:: EXERCISE DIRECTIONS ::
Reproduce every one of the records below, word for word, without any changes.

:: DATA TO USE ::
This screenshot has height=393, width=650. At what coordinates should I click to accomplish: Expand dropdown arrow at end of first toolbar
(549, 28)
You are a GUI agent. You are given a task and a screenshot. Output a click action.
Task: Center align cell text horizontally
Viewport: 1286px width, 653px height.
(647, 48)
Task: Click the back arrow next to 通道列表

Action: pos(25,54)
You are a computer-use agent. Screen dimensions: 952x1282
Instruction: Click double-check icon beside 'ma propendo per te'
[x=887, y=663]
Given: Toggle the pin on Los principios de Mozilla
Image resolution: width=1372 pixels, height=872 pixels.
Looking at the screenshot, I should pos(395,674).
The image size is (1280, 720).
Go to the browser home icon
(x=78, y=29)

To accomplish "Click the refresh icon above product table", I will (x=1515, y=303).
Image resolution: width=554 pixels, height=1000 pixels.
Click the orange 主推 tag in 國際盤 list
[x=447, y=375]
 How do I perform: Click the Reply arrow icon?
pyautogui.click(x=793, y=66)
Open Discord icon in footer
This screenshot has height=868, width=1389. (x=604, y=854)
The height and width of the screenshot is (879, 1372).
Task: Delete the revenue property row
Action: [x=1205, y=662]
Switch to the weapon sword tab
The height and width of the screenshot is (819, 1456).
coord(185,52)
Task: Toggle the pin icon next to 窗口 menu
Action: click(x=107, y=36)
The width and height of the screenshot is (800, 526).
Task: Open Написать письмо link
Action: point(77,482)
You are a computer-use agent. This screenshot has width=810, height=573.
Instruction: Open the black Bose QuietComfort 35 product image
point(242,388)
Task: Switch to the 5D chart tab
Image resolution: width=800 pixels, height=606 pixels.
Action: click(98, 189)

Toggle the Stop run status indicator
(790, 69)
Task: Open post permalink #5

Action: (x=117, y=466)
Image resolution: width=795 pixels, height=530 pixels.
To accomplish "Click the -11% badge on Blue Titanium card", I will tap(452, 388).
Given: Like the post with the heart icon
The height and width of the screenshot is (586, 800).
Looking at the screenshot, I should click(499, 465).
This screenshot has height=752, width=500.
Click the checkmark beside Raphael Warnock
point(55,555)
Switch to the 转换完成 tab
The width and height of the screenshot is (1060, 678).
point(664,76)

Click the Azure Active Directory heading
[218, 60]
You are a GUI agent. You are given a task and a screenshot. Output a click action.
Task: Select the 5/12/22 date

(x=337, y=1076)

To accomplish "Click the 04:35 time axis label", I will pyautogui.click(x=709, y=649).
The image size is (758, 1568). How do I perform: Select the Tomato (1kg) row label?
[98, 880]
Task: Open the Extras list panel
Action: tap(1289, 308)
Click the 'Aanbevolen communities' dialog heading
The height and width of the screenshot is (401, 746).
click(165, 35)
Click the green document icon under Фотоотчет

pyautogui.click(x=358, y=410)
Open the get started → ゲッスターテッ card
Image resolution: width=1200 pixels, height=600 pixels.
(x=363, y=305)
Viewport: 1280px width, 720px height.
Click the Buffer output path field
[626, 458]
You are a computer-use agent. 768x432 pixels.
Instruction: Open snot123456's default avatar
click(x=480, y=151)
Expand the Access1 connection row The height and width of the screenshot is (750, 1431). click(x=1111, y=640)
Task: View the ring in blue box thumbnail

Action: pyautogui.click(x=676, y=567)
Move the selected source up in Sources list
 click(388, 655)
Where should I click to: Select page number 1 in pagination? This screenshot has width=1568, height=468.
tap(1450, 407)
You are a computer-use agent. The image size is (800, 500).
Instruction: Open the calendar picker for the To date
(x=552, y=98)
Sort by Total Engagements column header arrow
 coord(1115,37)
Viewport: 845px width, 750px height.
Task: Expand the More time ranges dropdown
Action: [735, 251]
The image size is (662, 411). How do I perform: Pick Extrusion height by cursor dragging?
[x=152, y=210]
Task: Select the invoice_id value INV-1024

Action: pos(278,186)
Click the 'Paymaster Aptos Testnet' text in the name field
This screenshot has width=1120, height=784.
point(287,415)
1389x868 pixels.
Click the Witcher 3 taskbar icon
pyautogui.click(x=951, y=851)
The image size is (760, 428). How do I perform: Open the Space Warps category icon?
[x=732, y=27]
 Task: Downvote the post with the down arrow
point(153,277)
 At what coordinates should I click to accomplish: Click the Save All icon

:: ANSWER IN FULL ::
This screenshot has height=393, width=650. At what coordinates should I click to accomplish: Expand dropdown arrow at end of first toolbar
(549, 28)
You are a GUI agent. You are given a task and a screenshot. Output a click action.
Task: Center align cell text horizontally
Viewport: 1286px width, 653px height.
(647, 48)
Task: Click the back arrow next to 通道列表

Action: pos(25,54)
You are a computer-use agent. Screen dimensions: 952x1282
Instruction: Click double-check icon beside 'ma propendo per te'
[x=887, y=663]
Given: Toggle the pin on Los principios de Mozilla
Image resolution: width=1372 pixels, height=872 pixels.
Looking at the screenshot, I should pos(395,674).
The image size is (1280, 720).
Go to the browser home icon
(x=78, y=29)

To accomplish "Click the refresh icon above product table", I will (x=1515, y=303).
Image resolution: width=554 pixels, height=1000 pixels.
Click the orange 主推 tag in 國際盤 list
[x=447, y=375]
 How do I perform: Click the Reply arrow icon?
pyautogui.click(x=793, y=66)
Open Discord icon in footer
This screenshot has height=868, width=1389. (x=604, y=854)
The height and width of the screenshot is (879, 1372).
Task: Delete the revenue property row
Action: [x=1205, y=662]
Switch to the weapon sword tab
The height and width of the screenshot is (819, 1456).
coord(185,52)
Task: Toggle the pin icon next to 窗口 menu
Action: click(x=107, y=36)
The width and height of the screenshot is (800, 526).
Task: Open Написать письмо link
Action: point(77,482)
You are a computer-use agent. This screenshot has width=810, height=573.
Instruction: Open the black Bose QuietComfort 35 product image
point(242,388)
Task: Switch to the 5D chart tab
Image resolution: width=800 pixels, height=606 pixels.
Action: click(98, 189)

Toggle the Stop run status indicator
(790, 69)
Task: Open post permalink #5

Action: (x=117, y=466)
Image resolution: width=795 pixels, height=530 pixels.
To accomplish "Click the -11% badge on Blue Titanium card", I will tap(452, 388).
Given: Like the post with the heart icon
The height and width of the screenshot is (586, 800).
Looking at the screenshot, I should click(499, 465).
This screenshot has height=752, width=500.
Click the checkmark beside Raphael Warnock
point(55,555)
Switch to the 转换完成 tab
The width and height of the screenshot is (1060, 678).
point(664,76)

Click the Azure Active Directory heading
[218, 60]
You are a GUI agent. You are given a task and a screenshot. Output a click action.
Task: Select the 5/12/22 date

(x=337, y=1076)

To accomplish "Click the 04:35 time axis label", I will pyautogui.click(x=709, y=649).
The image size is (758, 1568). How do I perform: Select the Tomato (1kg) row label?
[98, 880]
Task: Open the Extras list panel
Action: tap(1289, 308)
Click the 'Aanbevolen communities' dialog heading
The height and width of the screenshot is (401, 746).
click(165, 35)
Click the green document icon under Фотоотчет

pyautogui.click(x=358, y=410)
Open the get started → ゲッスターテッ card
Image resolution: width=1200 pixels, height=600 pixels.
(x=363, y=305)
Viewport: 1280px width, 720px height.
Click the Buffer output path field
[626, 458]
You are a computer-use agent. 768x432 pixels.
Instruction: Open snot123456's default avatar
click(x=480, y=151)
Expand the Access1 connection row The height and width of the screenshot is (750, 1431). click(x=1111, y=640)
Task: View the ring in blue box thumbnail

Action: pyautogui.click(x=676, y=567)
Move the selected source up in Sources list
 click(388, 655)
Where should I click to: Select page number 1 in pagination? This screenshot has width=1568, height=468.
tap(1450, 407)
You are a computer-use agent. The image size is (800, 500).
Instruction: Open the calendar picker for the To date
(x=552, y=98)
Sort by Total Engagements column header arrow
 coord(1115,37)
Viewport: 845px width, 750px height.
Task: Expand the More time ranges dropdown
Action: [735, 251]
The image size is (662, 411). How do I perform: Pick Extrusion height by cursor dragging?
[x=152, y=210]
Task: Select the invoice_id value INV-1024

Action: pos(278,186)
Click the 'Paymaster Aptos Testnet' text in the name field
This screenshot has width=1120, height=784.
point(287,415)
1389x868 pixels.
Click the Witcher 3 taskbar icon
pyautogui.click(x=951, y=851)
The image size is (760, 428). How do I perform: Open the Space Warps category icon?
[x=732, y=27]
 Task: Downvote the post with the down arrow
point(153,277)
 At what coordinates should I click to accomplish: Click the Save All icon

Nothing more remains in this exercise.